A slick combo romantic comedy/espionage noir in which the audience may – or may not – be as duped as the characters, Duplicity takes distrust as a vocation to a high art. There’s also lots of surveillance on hand, as to how literally undercover spy sex possibly plays out problematically behind closed bedroom doors.
Written and directed by Tony Gilroy (The Bourne Trilogy, Michael Clayton), Duplicity stars Julia Roberts as CIA operative Claire Stenwick and Clive Owen as MI6 agent Ray Koval. After the two globe trotting masters of mutual deceit have a sexual encounter in Dubai, during which Claire drugs Ray into submission because she really needs to swipe those Egyptian military codes from him, they meet again a few years later somewhere else on the planet. And on far from friendly terms, when they find themselves working for the same company.
It seems that both have coincidentally quit government positions, for more lucrative gigs in private sector industrial espionage. And in a rare high point of this low intensity intimate relationship in progress, Roberts does a fruitless damage control vampy seductress showstopper, as she attempts to squirms her way through one night stand pretend amnesia. But too late, her male prey never forgot her toe rings.
Subsequently dividing their time between hot dates and ruthless yet strangely comical confrontations between two multinationals run by scary CEO rivals Howard Tully (Tom Wilkinson) and Richard Garsik (Paul Giamatti), Claire and Ray come up with a scheme for a different kind of screwing. That is, screwing the competing cutthroat companies and dividing the profits.

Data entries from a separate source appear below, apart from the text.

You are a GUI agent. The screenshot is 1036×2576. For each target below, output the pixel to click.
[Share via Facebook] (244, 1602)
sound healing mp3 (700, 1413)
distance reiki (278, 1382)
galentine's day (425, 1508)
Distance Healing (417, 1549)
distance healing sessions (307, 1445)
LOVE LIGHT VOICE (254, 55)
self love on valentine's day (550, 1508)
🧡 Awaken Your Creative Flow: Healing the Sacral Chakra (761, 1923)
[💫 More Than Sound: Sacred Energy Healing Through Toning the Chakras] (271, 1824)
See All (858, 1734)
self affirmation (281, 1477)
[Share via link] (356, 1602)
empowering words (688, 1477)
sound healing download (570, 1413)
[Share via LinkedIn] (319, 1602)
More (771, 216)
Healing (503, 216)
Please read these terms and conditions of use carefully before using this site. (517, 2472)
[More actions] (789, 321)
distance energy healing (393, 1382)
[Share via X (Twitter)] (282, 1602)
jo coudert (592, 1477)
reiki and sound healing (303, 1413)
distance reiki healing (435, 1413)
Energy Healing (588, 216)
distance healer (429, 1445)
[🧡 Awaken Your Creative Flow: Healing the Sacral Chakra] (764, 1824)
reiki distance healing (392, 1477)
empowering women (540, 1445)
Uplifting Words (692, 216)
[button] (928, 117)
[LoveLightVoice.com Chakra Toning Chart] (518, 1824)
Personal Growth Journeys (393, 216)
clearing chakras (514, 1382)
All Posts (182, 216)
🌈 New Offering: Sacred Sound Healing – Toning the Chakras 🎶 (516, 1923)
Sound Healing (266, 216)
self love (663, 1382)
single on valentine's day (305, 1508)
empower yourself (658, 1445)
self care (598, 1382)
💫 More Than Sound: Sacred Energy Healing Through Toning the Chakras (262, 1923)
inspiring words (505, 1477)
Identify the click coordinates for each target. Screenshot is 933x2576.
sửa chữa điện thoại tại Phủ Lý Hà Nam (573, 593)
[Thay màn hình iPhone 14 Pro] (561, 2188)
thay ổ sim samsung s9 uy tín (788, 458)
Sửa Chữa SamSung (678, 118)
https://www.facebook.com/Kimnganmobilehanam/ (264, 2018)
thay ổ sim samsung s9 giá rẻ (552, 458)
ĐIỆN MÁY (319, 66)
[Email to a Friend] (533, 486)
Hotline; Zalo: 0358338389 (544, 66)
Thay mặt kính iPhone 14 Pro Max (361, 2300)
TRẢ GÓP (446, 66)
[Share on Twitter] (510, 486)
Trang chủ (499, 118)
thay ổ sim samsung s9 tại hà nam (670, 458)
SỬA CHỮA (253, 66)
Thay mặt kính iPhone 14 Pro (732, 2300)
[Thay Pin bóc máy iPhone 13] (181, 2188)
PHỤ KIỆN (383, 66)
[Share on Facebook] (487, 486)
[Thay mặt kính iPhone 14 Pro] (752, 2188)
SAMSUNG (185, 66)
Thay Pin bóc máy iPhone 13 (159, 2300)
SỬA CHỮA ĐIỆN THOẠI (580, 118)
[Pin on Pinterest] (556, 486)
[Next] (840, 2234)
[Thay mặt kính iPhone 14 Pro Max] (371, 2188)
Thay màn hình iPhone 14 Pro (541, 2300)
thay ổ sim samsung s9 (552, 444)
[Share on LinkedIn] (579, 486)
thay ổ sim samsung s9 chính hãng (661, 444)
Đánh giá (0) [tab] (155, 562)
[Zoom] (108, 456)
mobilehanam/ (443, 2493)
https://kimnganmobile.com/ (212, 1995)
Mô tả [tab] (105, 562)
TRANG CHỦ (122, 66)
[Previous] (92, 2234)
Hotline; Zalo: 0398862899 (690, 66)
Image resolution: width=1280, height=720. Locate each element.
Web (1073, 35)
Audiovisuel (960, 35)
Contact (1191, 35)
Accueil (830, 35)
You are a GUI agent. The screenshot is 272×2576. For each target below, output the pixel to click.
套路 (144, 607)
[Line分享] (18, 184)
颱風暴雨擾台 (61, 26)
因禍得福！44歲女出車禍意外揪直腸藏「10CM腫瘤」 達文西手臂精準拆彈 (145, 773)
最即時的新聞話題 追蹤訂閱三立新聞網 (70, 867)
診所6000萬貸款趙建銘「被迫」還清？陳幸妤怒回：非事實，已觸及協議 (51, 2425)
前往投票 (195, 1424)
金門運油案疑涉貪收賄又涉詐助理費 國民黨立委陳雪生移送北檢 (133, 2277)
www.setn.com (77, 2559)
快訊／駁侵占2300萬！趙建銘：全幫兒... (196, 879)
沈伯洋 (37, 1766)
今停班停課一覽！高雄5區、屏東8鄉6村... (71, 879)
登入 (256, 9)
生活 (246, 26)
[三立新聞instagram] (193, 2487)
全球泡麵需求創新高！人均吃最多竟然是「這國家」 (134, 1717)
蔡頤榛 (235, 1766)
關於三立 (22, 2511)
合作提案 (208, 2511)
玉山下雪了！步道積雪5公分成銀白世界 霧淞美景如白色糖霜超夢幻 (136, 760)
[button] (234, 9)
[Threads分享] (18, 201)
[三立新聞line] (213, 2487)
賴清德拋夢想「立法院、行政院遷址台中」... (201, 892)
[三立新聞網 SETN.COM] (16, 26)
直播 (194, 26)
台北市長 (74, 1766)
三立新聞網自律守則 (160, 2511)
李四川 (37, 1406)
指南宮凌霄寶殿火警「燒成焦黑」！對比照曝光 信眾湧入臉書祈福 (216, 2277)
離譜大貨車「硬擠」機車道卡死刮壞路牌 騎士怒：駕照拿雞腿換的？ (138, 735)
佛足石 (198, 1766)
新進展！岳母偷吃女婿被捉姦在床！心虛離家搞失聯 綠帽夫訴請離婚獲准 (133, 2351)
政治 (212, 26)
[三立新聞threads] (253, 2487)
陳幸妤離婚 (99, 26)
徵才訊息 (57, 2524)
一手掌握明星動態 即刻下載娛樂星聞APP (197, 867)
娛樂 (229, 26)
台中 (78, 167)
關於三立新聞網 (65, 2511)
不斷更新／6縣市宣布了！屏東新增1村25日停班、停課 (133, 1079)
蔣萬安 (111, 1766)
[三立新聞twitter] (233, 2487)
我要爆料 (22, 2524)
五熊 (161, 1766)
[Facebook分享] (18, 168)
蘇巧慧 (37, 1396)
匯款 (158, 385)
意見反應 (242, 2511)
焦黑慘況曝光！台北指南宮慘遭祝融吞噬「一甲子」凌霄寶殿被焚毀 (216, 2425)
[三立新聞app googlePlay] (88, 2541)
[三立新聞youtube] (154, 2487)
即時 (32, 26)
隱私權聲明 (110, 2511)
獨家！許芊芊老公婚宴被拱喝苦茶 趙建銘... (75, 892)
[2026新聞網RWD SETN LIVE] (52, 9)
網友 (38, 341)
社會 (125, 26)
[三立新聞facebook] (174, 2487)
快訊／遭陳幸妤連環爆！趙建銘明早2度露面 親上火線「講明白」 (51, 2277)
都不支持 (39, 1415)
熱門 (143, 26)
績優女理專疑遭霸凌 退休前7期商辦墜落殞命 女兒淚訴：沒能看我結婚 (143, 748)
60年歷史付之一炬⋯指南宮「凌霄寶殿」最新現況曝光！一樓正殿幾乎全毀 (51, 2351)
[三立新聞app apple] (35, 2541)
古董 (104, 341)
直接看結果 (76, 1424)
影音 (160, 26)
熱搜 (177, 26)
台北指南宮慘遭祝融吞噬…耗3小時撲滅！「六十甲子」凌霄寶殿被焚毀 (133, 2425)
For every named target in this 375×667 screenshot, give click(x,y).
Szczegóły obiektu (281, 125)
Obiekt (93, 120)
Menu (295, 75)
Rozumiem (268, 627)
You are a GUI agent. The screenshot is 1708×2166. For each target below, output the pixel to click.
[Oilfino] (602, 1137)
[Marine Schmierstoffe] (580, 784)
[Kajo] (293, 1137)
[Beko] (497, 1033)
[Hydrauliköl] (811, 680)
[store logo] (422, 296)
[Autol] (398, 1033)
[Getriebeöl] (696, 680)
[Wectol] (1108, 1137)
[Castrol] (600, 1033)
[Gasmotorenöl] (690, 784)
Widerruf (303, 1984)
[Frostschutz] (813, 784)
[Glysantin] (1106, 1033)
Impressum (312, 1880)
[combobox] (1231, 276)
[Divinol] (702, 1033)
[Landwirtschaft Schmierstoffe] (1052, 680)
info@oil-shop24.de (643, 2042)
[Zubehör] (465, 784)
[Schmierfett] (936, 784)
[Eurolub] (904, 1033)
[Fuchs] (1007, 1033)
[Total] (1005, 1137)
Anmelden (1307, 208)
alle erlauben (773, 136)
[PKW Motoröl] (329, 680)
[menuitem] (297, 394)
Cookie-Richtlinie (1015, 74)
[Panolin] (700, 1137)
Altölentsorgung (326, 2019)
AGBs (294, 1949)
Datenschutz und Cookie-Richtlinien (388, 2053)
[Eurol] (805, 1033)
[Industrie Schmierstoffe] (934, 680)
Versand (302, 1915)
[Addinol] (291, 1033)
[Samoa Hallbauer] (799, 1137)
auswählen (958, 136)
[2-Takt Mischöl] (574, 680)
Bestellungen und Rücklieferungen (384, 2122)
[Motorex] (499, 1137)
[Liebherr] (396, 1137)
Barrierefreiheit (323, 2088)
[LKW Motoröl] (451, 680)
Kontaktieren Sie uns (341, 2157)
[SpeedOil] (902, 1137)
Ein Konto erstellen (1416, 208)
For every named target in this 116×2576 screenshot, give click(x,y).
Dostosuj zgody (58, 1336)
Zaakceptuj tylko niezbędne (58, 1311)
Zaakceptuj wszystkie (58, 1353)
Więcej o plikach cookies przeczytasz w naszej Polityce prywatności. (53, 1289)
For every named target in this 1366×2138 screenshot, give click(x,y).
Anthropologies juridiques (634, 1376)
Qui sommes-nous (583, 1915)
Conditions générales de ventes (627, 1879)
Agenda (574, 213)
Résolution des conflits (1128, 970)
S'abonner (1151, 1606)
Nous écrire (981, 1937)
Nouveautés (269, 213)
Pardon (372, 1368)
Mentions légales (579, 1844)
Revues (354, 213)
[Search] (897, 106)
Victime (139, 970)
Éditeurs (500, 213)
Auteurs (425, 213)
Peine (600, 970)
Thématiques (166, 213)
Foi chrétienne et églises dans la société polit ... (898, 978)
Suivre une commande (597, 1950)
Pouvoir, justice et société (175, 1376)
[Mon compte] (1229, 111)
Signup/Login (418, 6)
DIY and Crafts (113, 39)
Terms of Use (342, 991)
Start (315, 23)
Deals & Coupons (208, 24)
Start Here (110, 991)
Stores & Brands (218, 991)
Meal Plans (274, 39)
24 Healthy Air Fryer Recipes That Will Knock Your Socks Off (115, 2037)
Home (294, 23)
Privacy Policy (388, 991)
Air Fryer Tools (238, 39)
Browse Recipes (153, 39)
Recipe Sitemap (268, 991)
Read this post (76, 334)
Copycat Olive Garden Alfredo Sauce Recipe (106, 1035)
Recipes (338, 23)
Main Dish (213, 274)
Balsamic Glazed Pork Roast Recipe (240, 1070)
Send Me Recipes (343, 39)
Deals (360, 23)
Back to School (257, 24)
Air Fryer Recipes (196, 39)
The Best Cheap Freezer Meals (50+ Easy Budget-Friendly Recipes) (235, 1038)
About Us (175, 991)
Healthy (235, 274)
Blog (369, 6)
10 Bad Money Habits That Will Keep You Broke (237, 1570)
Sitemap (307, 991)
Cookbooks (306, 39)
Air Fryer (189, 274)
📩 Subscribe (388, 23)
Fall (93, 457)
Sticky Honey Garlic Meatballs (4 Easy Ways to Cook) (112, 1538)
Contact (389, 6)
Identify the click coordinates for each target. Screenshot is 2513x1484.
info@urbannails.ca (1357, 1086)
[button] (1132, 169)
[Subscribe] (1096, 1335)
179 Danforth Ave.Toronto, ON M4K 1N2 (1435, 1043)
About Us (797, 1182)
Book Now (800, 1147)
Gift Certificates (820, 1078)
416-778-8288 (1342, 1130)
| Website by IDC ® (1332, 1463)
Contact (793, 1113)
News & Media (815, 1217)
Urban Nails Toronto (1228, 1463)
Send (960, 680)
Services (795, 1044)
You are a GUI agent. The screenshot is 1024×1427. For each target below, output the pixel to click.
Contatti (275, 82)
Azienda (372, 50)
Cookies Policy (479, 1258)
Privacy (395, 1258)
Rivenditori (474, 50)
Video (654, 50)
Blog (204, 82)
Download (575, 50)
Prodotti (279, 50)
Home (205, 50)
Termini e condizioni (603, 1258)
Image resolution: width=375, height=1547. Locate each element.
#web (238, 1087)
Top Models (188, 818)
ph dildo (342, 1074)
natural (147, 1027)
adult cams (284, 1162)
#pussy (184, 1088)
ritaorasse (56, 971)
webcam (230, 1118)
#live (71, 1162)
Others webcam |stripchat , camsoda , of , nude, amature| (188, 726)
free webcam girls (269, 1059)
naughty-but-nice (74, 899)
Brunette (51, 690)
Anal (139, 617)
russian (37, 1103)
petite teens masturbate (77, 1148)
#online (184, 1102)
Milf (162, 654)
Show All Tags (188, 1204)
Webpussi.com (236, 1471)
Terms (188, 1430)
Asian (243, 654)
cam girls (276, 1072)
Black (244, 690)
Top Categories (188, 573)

The problem here is not with the many hidden agendas but with the movie, in that there’s a whole lot more sizzling negative chemistry between Giamatti and Wilkinson, than any of the positive kind between those two designated libidinous lovebirds. Even when engaged in espionage style makeup sex or repetitive, smartly stylized premeditated dumping scenarios between lovers. It’s as if Clive has emotionally crumbled in the face of Julia’s star power, and she’s just decided to play her celeb self for the duration.
In effect, both are virtually upstaged by the nonstop, dizzying mix ‘n match time travel entertaining intrigue, of which there’s plenty, and the corporate thuggery that plays out like mercantile armies deployed and on the offensive to protect their respective fiefdoms, as flabby assassins in suits go at it like the Keystone Cops. Though the clownish antics may seem too benign for some, when assessing the current suspect real life rap sheets of multinationals on display.